There are 60 towns from the area of Cottbus belonging to this region, where most of the older people over 60, but few young people and children can speak the Lower Sorbian language; the local variant often incorporates many words taken from the German language, and in conversations with the younger generation, German is generally preferred. Some primary schools in the region teach bilingually, and in Cottbus there is an important Gymnasium whose main medium of instruction is Lower Sorbian. The region is predominantly Protestant, again highly devastated by the brown coal mining industry. The biggest tourist attraction of the region and in the whole Lusatia are the marshlands, with many Spreewald/Błóta canals, picturesque broads of the Spree.

Worn mainly by older but on holidays by young women, regional costumes are colourful, including a large headscarf called "lapa", rich in golden embroidering and differing from village to village.

In some villages, following traditions are observed: Shrovetide, Maik, Easter bonfires, Roosters catching/hunting. In Jänschwalde (Sorbian: Janšojce) so-called Janšojski bog (disguised young girl) gives Christmas presents.

==Relations with other Slavic nations==
===Relations with Poland===
====Medieval period====

Lusatia was part of the Polish state between 1002 and 1031 under the rule of Bolesław I.

Bolesław I the Brave had taken control of the marches of Lusatia (Łużyce), Sorbian Meissen (Miśnia), and the cities of Budziszyn (Bautzen) and Miśnia in 1002, and refused to pay the tribute to the Empire from the conquered territories. The Sorbs sided with the Poles, and opened the town gates and allowed Bolesław I into Miśnia in 1002. Bolesław, after the Polish-German War (1002–1018), signed the Peace of Bautzen on 30 January 1018, which made him a clear winner. The Polish ruler was able to keep the contested marches of Lusatia and Milsko not as fiefs, but as part of Polish territory. The Polish prince Mieszko destroyed about 100 Sorbian villages in 1030 and expelled Sorbians from urban areas, with the exception of fishermen and carpenters who were allowed to live in the outskirts. In 1075–1076, Polish King Bolesław II the Bold sought the restoration of Lusatia from Bohemia to Poland. In the following centuries, at various times, parts of Lusatia formed part of Piast-ruled fragmented Poland.

GIVEN DATA
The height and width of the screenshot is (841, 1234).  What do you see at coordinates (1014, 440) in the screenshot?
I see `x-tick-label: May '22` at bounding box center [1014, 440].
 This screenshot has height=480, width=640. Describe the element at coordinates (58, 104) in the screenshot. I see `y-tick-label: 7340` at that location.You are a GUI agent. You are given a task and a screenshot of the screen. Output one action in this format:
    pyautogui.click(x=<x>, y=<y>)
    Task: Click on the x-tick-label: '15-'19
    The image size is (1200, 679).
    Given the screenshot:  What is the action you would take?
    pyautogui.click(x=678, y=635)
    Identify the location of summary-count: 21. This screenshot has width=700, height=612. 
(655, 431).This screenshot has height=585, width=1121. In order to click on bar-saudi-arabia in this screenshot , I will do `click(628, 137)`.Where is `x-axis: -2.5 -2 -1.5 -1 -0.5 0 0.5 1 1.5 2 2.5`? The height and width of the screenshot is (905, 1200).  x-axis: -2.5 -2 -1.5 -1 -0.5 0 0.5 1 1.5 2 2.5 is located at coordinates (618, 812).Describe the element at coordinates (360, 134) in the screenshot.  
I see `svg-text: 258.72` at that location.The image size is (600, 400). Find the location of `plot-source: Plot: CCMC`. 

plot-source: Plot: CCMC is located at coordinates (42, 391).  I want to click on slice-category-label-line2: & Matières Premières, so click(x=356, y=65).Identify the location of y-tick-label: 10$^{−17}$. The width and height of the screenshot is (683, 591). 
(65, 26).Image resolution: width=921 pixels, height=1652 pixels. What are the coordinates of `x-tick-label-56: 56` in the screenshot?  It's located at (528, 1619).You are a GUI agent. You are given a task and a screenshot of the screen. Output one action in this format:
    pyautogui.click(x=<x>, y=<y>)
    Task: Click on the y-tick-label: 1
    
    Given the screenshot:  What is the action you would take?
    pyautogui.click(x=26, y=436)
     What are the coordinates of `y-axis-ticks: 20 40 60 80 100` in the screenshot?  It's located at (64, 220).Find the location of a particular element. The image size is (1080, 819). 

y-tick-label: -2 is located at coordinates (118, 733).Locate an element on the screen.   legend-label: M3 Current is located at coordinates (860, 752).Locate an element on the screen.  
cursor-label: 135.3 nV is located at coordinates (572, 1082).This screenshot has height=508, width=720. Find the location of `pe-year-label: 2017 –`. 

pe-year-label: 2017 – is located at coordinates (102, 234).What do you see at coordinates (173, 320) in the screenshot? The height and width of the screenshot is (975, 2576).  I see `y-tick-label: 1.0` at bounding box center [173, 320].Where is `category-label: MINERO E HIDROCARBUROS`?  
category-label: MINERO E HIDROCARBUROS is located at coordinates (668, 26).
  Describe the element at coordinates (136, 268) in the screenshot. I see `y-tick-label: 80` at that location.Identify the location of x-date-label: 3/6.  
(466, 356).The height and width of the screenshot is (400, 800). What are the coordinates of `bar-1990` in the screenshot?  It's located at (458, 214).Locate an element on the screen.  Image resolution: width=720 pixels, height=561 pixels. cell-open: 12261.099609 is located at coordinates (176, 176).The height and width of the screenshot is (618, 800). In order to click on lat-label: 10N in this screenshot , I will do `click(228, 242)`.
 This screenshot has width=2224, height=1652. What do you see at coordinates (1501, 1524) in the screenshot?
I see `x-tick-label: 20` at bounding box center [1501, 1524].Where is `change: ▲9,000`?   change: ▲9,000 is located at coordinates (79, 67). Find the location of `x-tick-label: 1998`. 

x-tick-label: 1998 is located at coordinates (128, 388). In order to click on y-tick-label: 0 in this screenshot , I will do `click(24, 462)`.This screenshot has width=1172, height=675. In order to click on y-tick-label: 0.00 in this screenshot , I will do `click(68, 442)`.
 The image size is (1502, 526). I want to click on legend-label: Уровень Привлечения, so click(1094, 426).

ASSIGNMENT
From the Lusatia text above, extract the passage between "In some villages, following" and "gives Christmas presents.", inclusive, and reproduce it word for word.

TASK SOLUTION
In some villages, following traditions are observed: Shrovetide, Maik, Easter bonfires, Roosters catching/hunting. In Jänschwalde (Sorbian: Janšojce) so-called Janšojski bog (disguised young girl) gives Christmas presents.